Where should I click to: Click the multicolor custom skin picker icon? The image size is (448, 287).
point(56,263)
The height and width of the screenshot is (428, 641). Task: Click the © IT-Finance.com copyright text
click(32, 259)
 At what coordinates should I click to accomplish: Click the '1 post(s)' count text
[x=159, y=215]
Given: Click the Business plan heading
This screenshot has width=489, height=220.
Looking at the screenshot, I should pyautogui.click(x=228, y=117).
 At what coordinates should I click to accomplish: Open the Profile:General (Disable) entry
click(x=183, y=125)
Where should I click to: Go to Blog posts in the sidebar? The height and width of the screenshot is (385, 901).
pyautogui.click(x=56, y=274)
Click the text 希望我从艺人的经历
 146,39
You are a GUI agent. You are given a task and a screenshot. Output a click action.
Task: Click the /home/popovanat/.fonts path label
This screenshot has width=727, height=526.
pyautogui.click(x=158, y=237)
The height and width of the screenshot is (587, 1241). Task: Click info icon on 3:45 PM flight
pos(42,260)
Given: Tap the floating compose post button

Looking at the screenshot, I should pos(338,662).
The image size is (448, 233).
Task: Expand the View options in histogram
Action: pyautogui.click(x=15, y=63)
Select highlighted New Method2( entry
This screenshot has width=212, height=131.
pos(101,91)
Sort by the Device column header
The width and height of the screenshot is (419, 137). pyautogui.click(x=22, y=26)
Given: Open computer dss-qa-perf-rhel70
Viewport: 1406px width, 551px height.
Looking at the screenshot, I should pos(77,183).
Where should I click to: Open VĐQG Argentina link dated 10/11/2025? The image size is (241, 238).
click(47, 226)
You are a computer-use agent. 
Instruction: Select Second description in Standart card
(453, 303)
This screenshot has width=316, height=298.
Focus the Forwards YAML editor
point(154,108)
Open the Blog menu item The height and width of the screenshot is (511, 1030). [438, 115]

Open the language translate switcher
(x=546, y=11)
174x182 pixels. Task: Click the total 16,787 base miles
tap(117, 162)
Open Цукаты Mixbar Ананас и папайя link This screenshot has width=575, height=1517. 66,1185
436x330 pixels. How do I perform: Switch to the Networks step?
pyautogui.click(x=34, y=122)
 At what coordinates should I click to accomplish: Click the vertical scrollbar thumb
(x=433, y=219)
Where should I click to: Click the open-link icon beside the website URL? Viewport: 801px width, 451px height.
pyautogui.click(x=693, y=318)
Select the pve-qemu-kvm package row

» Task statement: In how many lines of the material does the word "agent" appear? Respond with the number only.

» Solved exercise: 2